Die Hoffnung stirbt zuletzt, dachte ich mir und setzte meine  letzte Hoffnung in die Arbeitskreise am Nachmittag. Ich hatte mich zum Thema “Heimat im Spannungsfeld zwischen Tradition und Veränderung” (was ein merkwürdiger Titel ist, schließlich macht ein  Spannungsfeld zwischen Tradition und Moderne mehr Sinn, Veränderung ist der Prozess dazwischen”)  angemeldet, der im Peiner Kreismuseum stattfand.  Die Vorstellungsrunde war interessant, schließlich war hier ein breites Spektrum von verschiedenen Menschen mit verschiedenen beruflichen und ehrenamtlichen Kontexten vertreten.

Nach der Vorstellungsrunde, in der man, so meine pädagogische Idee,  ergebnisoffen über den Begriff Heimat hätte diskutieren können und sich im Nachgang über erste Schritte der Umsetzung hätte austauschen können, berichteten stattdessen  ein Heimatpfleger von seiner Arbeit und  drei Museumsleitungen stellten ihre Ausstellungskonzepte vor.  Dies alles war interessant, erschien mir jedoch ziemlich zusammenhanglos, zumal auch keine thematische Brücke zwischen den einzelnen Vorträgen gespannt wurde und  eine  Diskussion über den Begriff “Heimat”, den ich für vorrangig  erachtet hätte, im Vorfeld nicht stattgefunden hatte.  Die Moderatorin bemalte derweil kunstvoll weiße Blätter, die bei der Abschlusspräsentation des Konferenztages  gezeigt werden sollten.  The medium is the message: Der Spruch von McLuhan schien mir nun treffend zu sein.

Manchmal ist weniger eben mehr  (didaktische Reduktion nennt man das) und es wäre, anstatt  Impulsvorträge zu hören,  viel  förderlicher gewesen, zu klären, was Heimat für den einzelnen darstellt. Vorausgesetzt, es hätte Konsens darüber geherrscht  diese fördern zu wollen, hätte man die Anwesenden  dann  praktische Ideen der Umsetzung  in Kleingruppen entwickeln lassen können. Dabei hätten dann die Teilnehmer ihre persönlichen  Erfahrungen aus Museumsarbeit, Brauchtumspflege, Verwaltung und Politik, Chorleitung, … usw. einbringen können und diese meinetwegen in Stichworten auch zu Papier bringen können.

Dies hätte an Struktur genügt. So waren die Teilnehmer haben mit einem strengen Raster konfrontiert, dass keine spontanen Spielräume zuließ.
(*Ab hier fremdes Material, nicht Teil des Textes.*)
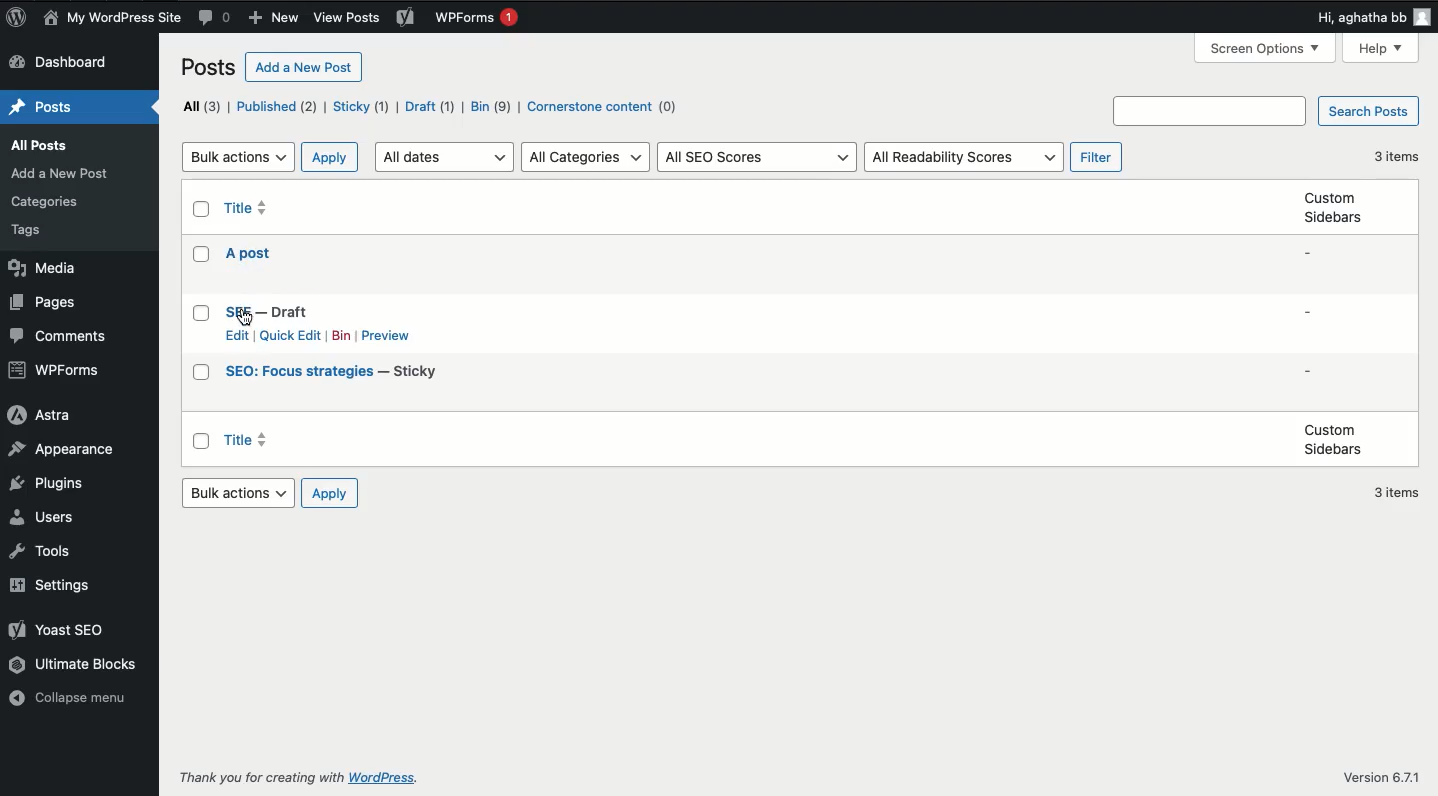 The width and height of the screenshot is (1438, 796). What do you see at coordinates (1097, 156) in the screenshot?
I see `Filters` at bounding box center [1097, 156].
Nach den Vorträgen  intervenierte  ich deshalb und wollte auf die überfällige Heimat-Definition zurückkommen.  Mein diesbezüglicher Versuch  wurde von einem   Teilnehmer  abgewürgt, der meiner Heimat-Definition, die immer auch das Gefühl miteinbeziehen, nicht folgen konnte/ wollte und auf die Sachebene verwies.    Dies  wiederum wurde von der Moderatorin freudig aufgegriffen und wir wurden nun von ihr dazu angehalten,  Stichpunkte zu relativ “aus der Luft gegriffenen”  Fragen, die sich “wer auch immer” im Vorfeld ausgedacht haben mag,  zu formulieren.

Diese zielten keinesfalls auf eine Meta-Ebene hin, sondern auf eine schnöde Umsetzung vom Projekt “Heimat”  im musealen Kontext. So war dann das Thema auf den Randbereich Museumsdidaktik, indem Geschichten erzählt werden sollen, die für die Gegenwart nützlich sein soll, heruntergebrochen. Ganz nebenbei wurde  dabei “Heimat” in das Museum verortet, was ich insofern nachvollziehen kann, dass ich, wie viele andere Menschen auch, vom Gefühl des Heimatverlustes geplagt werde.

Insgesamt fand ich das alles recht unbefriedigend. Vielleicht sollte man an die Planung solcher Veranstaltungen kreative  Menschen,  die auch den Mut haben, wilde Diskussionen zuzulassen, ohne gleich buntbemalte Ergebnisse  präsentieren  zu müssen, setzen.

So bleibt mir nur als Fazit (mal wieder) auf den Schreiber Bartleby zu verweisen, der in der Erzählung von Herman Melville immer wieder sagt:  Ich möchte lieber nicht.